-- START RECORDS FOR THIS EXERCISE --
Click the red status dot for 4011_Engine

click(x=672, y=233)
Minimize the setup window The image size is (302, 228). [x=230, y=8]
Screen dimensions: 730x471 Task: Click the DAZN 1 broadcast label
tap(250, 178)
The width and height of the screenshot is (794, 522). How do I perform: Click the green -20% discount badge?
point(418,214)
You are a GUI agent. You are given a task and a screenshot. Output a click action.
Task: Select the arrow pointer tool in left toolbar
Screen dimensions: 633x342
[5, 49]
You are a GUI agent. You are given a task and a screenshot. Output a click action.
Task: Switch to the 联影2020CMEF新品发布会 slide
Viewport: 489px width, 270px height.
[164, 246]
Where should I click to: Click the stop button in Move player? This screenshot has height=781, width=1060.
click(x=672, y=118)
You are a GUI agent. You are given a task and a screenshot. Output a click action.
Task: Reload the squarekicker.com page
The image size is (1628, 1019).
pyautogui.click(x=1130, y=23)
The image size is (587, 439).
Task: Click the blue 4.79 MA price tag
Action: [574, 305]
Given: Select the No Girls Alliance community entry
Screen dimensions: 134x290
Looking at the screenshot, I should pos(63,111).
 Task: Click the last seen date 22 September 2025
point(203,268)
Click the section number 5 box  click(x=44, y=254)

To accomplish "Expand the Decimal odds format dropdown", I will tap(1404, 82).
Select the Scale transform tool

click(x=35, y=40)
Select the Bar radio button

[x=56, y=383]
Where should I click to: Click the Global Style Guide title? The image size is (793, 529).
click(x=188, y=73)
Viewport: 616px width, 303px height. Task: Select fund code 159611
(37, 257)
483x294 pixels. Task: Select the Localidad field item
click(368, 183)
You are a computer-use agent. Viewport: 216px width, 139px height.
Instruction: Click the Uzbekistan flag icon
-- END RECORDS FOR THIS EXERCISE --
■ WORK TO DO: Rewrite all the items above, changing "Screen dimensions:" to "Screen size:" wherever it occurs and keeping every other character the same.

■ RESPONSE FOR THIS EXERCISE:
Click the red status dot for 4011_Engine

click(x=672, y=233)
Minimize the setup window The image size is (302, 228). [x=230, y=8]
Screen size: 730x471 Task: Click the DAZN 1 broadcast label
tap(250, 178)
The width and height of the screenshot is (794, 522). How do I perform: Click the green -20% discount badge?
point(418,214)
You are a GUI agent. You are given a task and a screenshot. Output a click action.
Task: Select the arrow pointer tool in left toolbar
Screen size: 633x342
[5, 49]
You are a GUI agent. You are given a task and a screenshot. Output a click action.
Task: Switch to the 联影2020CMEF新品发布会 slide
Viewport: 489px width, 270px height.
[164, 246]
Where should I click to: Click the stop button in Move player? This screenshot has height=781, width=1060.
click(x=672, y=118)
You are a GUI agent. You are given a task and a screenshot. Output a click action.
Task: Reload the squarekicker.com page
The image size is (1628, 1019).
pyautogui.click(x=1130, y=23)
The image size is (587, 439).
Task: Click the blue 4.79 MA price tag
Action: [574, 305]
Given: Select the No Girls Alliance community entry
Screen size: 134x290
Looking at the screenshot, I should pos(63,111).
 Task: Click the last seen date 22 September 2025
point(203,268)
Click the section number 5 box  click(x=44, y=254)

To accomplish "Expand the Decimal odds format dropdown", I will tap(1404, 82).
Select the Scale transform tool

click(x=35, y=40)
Select the Bar radio button

[x=56, y=383]
Where should I click to: Click the Global Style Guide title? The image size is (793, 529).
click(x=188, y=73)
Viewport: 616px width, 303px height. Task: Select fund code 159611
(37, 257)
483x294 pixels. Task: Select the Localidad field item
click(368, 183)
You are a computer-use agent. Viewport: 216px width, 139px height.
Instruction: Click the Uzbekistan flag icon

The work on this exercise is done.